**Short problem**: From the listing below, extract word for word every line starting with the one that contains "Task: Open the font size 14 dropdown" and continuing through the one that contains "coord(82,291)", with both of those lines included.

--- --- ---

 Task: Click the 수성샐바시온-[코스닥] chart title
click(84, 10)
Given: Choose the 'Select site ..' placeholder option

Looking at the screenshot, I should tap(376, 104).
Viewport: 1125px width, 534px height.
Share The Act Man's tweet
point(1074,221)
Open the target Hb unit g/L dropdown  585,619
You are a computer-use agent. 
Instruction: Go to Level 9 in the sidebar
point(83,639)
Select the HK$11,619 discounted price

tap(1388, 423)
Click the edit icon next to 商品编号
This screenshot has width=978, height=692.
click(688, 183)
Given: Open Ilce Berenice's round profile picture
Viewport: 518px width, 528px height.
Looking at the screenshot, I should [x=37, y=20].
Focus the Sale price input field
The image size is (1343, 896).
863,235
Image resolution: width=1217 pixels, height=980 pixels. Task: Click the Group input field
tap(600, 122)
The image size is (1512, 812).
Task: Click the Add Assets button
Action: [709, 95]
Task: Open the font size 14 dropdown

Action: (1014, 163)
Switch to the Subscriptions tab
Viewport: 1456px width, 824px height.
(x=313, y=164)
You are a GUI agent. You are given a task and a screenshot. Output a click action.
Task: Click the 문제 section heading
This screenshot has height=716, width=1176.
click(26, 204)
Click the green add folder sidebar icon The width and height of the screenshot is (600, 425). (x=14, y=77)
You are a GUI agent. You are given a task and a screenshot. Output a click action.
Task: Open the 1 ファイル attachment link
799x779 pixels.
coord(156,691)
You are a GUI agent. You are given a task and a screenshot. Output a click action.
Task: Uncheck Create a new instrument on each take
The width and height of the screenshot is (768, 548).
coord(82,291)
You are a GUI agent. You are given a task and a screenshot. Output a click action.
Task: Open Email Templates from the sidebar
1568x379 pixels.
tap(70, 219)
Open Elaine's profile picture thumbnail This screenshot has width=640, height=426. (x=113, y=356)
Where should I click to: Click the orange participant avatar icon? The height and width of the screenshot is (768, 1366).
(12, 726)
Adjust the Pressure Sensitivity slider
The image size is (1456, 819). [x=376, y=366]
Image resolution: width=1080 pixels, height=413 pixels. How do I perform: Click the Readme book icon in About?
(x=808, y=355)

--- --- ---

**Result for this task**:
Task: Open the font size 14 dropdown

Action: (1014, 163)
Switch to the Subscriptions tab
Viewport: 1456px width, 824px height.
(x=313, y=164)
You are a GUI agent. You are given a task and a screenshot. Output a click action.
Task: Click the 문제 section heading
This screenshot has height=716, width=1176.
click(26, 204)
Click the green add folder sidebar icon The width and height of the screenshot is (600, 425). (x=14, y=77)
You are a GUI agent. You are given a task and a screenshot. Output a click action.
Task: Open the 1 ファイル attachment link
799x779 pixels.
coord(156,691)
You are a GUI agent. You are given a task and a screenshot. Output a click action.
Task: Uncheck Create a new instrument on each take
The width and height of the screenshot is (768, 548).
coord(82,291)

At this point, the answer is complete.